Yale Awarded Patent for Lizardis Multiple Strand Amplification Method
Yale University received US Patent Number 6,280,949,Multiple displacement amplification. The patent describes a nucleic acid amplification method, invented by associate professor of pathology Paul Lizardi, (who also invented rolling circle amplification in 1995) in which multiple primers simultaneously displace strands of nucleic acids. In one form of the invention, a right and a left set of primers are used. The right set of primers is complementary to one strand of the nucleic acid molecule and the left set is complementary to the other strand of nucleic acid. Both attach with their 5 ends away from the nucleic acid sequence, and initiate replication of each strand simultaneously. Other primers displace these primers. Once the nucleic acid strand elongated from the right set of primers meets the nucleic acid molecule at the area where the left side hybridizes, and vice versa, another round of priming and replication begins.
This invention can also be modified to enable whole genome strand amplification using random primers.
This is the second patent Lizardi has received recently. In July, he received a patent for his Fixed Analysis of Addressed Sequence Tags (FAAST), an enabling technology for the universal microarrays expression measurement in any genome that he has been working to develop with Agilix, a New Haven startup.
Incyte Awarded Patent for capillary tube Microarray method
Incyte Genomics has been awarded US Patent Number 6,277,628, Linear microarrays. The invention consists of a substrate that is immobilized in a capillary-like casing. The substrate occupies most of the area inside the casing, and regions of the substrate contain target probes that can consist of either polynucleotides or other biomolecules. The substrate consists of a liquid, an agarose plug, beads, or a rod inside the casing.
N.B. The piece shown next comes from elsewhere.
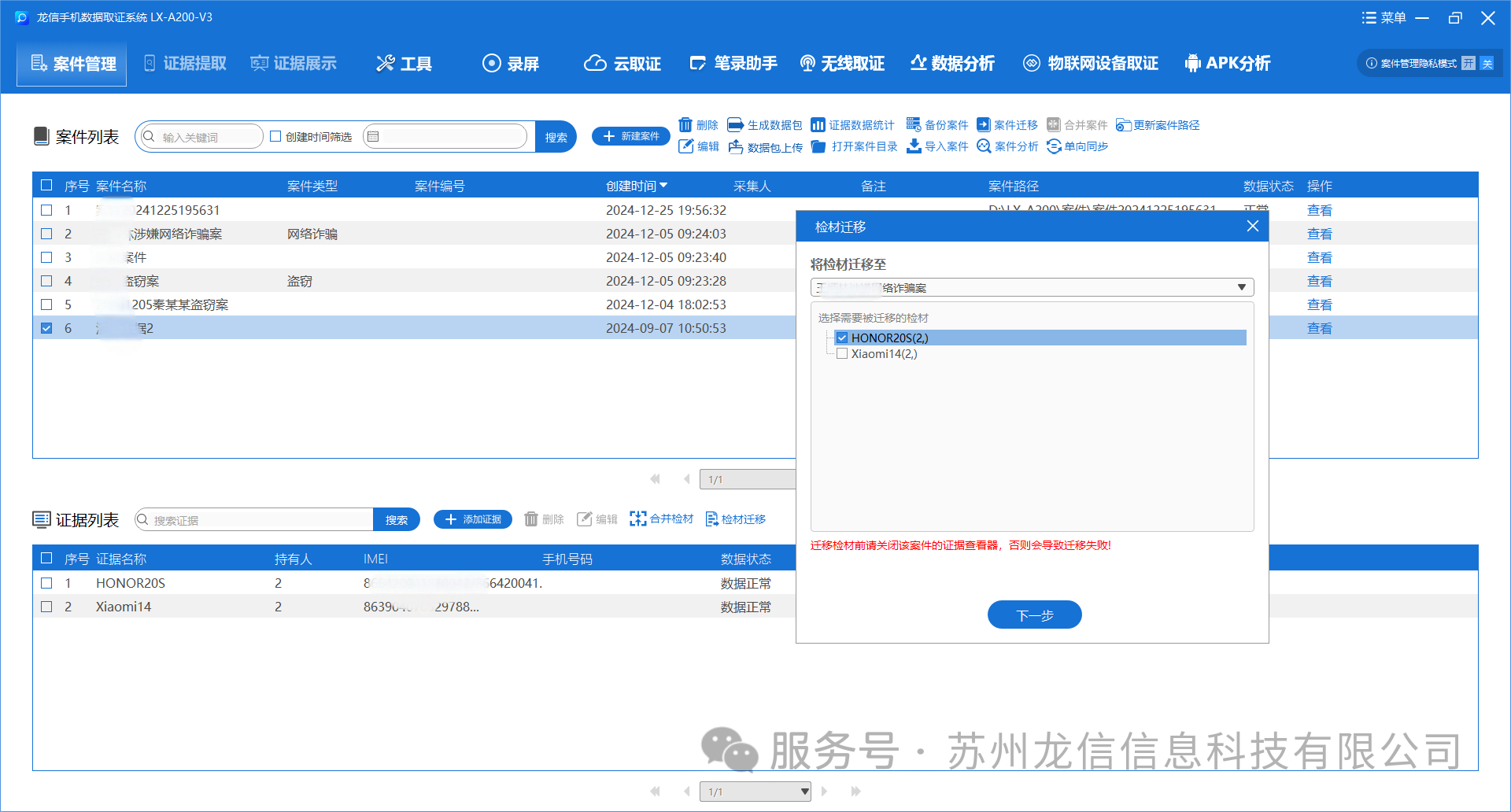Click the 备份案件 backup icon
Viewport: 1511px width, 812px height.
[x=913, y=125]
Digene PAtents RNA Detection Method
Digene, of Gaithersburg, Md., was awarded US Patent Number 6,277,579, Direct detection of RNA mediated by reverse transcriptase lacking RNAse H function. In this method of detecting RNA molecules, reverse transcription primers are immobilized on a solid support, and a reverse transcriptase lacking RNAse H function is used for transcribing the RNA. The resulting RNA/DNA hybrid is captured on the solid support, and detected with an antibody that is specific to RNA/DNA hybrids.
The method is designed for detection of specific RNA molecules in a sample that may include RNA from different organisms. The short primers are designed to minimize non-specific hybridization. The method can be used to detect reverse transcriptase activity and to identify reverse transcriptase inhibitors.